I have been working as a postdoctoral fellow in Dr. Magdalena Chrzanowska’s lab for two years. This is an excellent opportunity to extend my knowledge, develop new, unique ideas, continue researching, and learn techniques related to cardiovascular biology. I really like the hands-on environment in Dr. Chrzanowska’s lab and the freedom and independence we have to work toward solving scientific problems. Dr. Chrzanowska’s lab focuses on the function of the small GTPase protein Rap1 in the cardiovascular system through using transgenic models and using different biochemical, molecular and microscopic approaches to investigate Rap1 signaling in the cellular systems. Dr. Chrzanowska’s lab aims to elucidate molecular mechanisms, through which Rap1 regulates endothelial homeostasis, endothelial cell responses to angiogenesis, and physiological consequences of Rap1-deficiency on endothelial dysfunction, particularly progression of atherosclerosis.

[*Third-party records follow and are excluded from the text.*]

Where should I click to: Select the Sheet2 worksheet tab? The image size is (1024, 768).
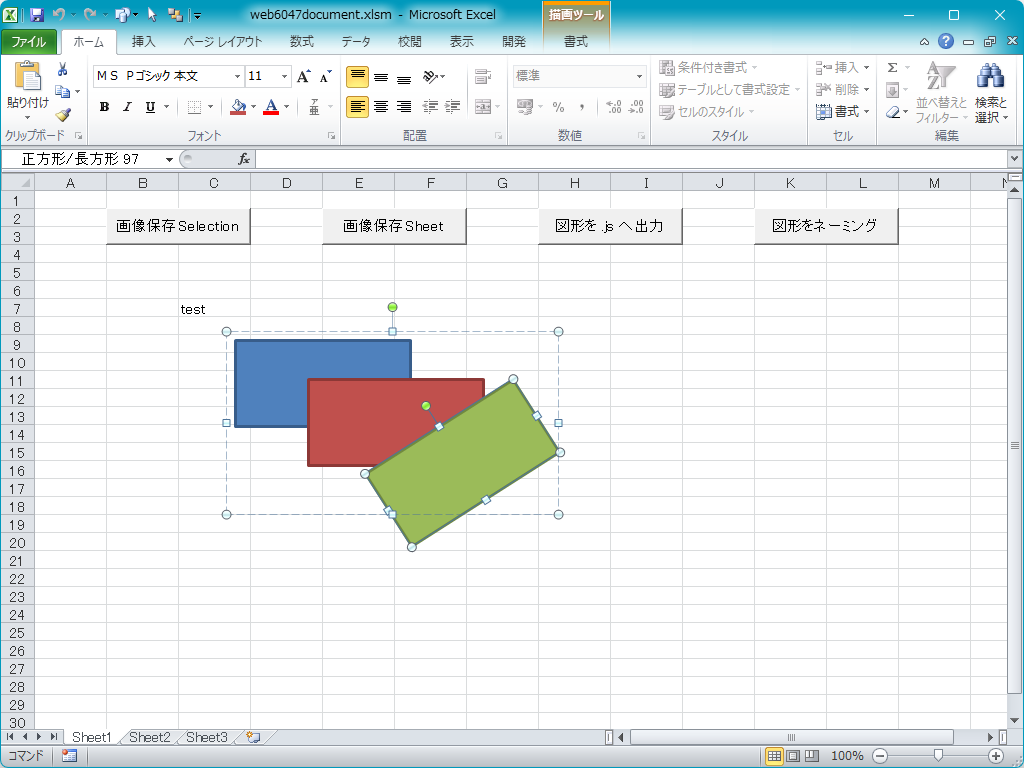click(150, 737)
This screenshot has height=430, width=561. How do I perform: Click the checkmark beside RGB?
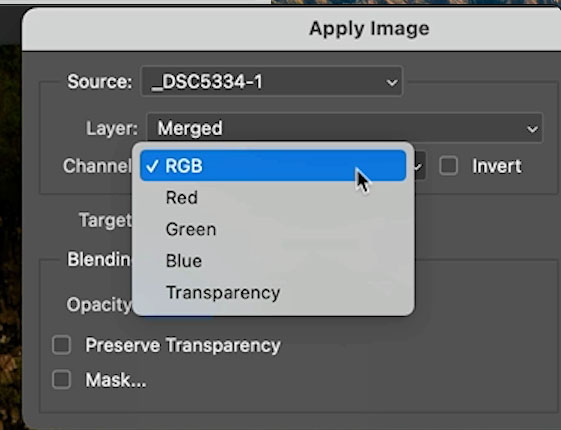point(152,166)

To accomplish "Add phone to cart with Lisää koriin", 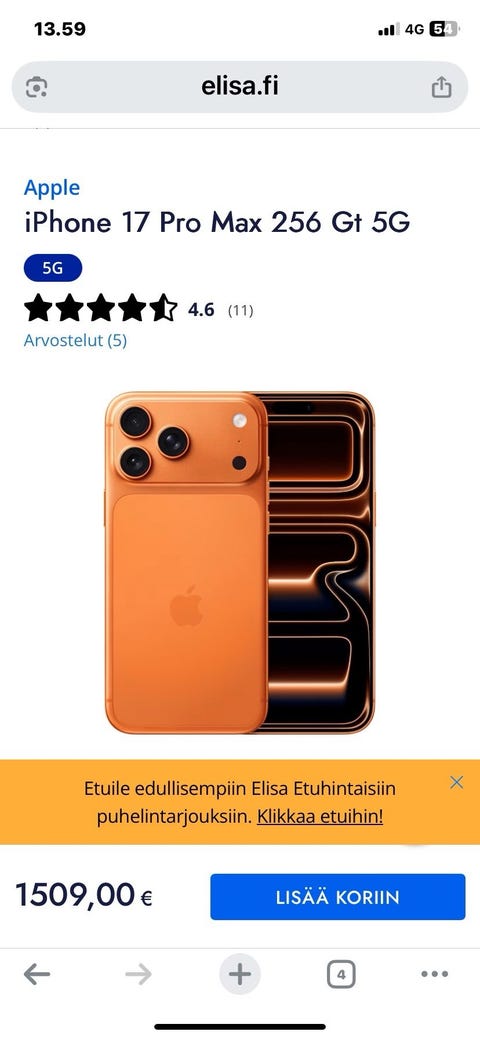I will coord(337,897).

Her lab also focuses on the molecular mechanisms through which Rap1 promotes shear stress signaling under laminar, vaso-protective flow, and disturbed flow of blood, which is associated with development of proiflammatory states and progression of atherosclerosis. My current research seeks to understand the molecular mechanisms through which Rap1 restricts inflammatory signaling and protects from progression of atherosclerosis. In my research work, I have been able to demonstrate that Rap1, a small GTPase, plays a key role in maintaining endothelial homeostasis in a chronic inflammatory state, and its deletion accelerates the progression of atherosclerosis. My findings also demonstrated that Rap1 plays a key role in maintaining endothelial homeostasis via two distinct mechanisms: promoting shear stress-induced nitric oxide release and restricting proiflammatory signaling via NFκB pathway. This postdoctoral training in Dr. Chrzanowska’s lab will help me greatly for my future career as an independent researcher.
Why did you come to the BRI?
I obtained my PhD in 2016 from Defense Institute of Physiology and Allied sciences, India. As a part of my PhD training in the laboratories of Dr. Gausal Azam Khan and Dr. Sarada Surya Kumari, I identified how the von Willebrand Factor (vWF) antagonizes insulin-induced nitric oxide production and promotes insulin resistance during hypoxia. After my PhD thesis submission, I was appointed as senior research fellow at CSIR-Institute of Genomics and Integrative Biology (IGIB), India, under supervision of Dr. Dwaipayan Bhardwaj. In his lab, I learned to use different state-of-the art genomic technologies to identify putative novel biomarkers for predisposition to a diverse range of about 20 clinical phenotypes relevant to diabetes, cardiovascular disease and metabolic disorders in a large-scale, genome-wide association studies (GWAS). After understanding the genetic and epigenetic variations of cardiovascular disease, I wanted to pursue my research training further in understanding vascular signaling consequences of cardiovascular disease in a pioneer institute of the world under the supervision of a pioneer mentor. As I became fond of cardiovascular complication, I decided to do my postdoctoral training in Dr. Chrzanowska’s lab. I feel if you are in vascular biology, you can’t do much better than Versiti Blood Research Institute. This institute has become one of the leading vascular biology research organizations globally. And another reason I came here was Dr. Chrzanowska. She is one of the outstanding scientists in the vascular biology field. It’s also fun to work in her lab group and receive her critique and encouragement toward scientific goals.
What innovation are you excited about?
I identified two distinct mechanisms through which Rap1 protects progression of atherosclerosis: promoting shear stress-induced NO release and restricting pro-inflammatory signaling in endothelial cells. Understanding these mechanisms might open new therapeutic avenues for treatment of atherosclerosis. This is of importance since current preventive therapies are focused on lowering lipid levels while neglecting the endothelial function.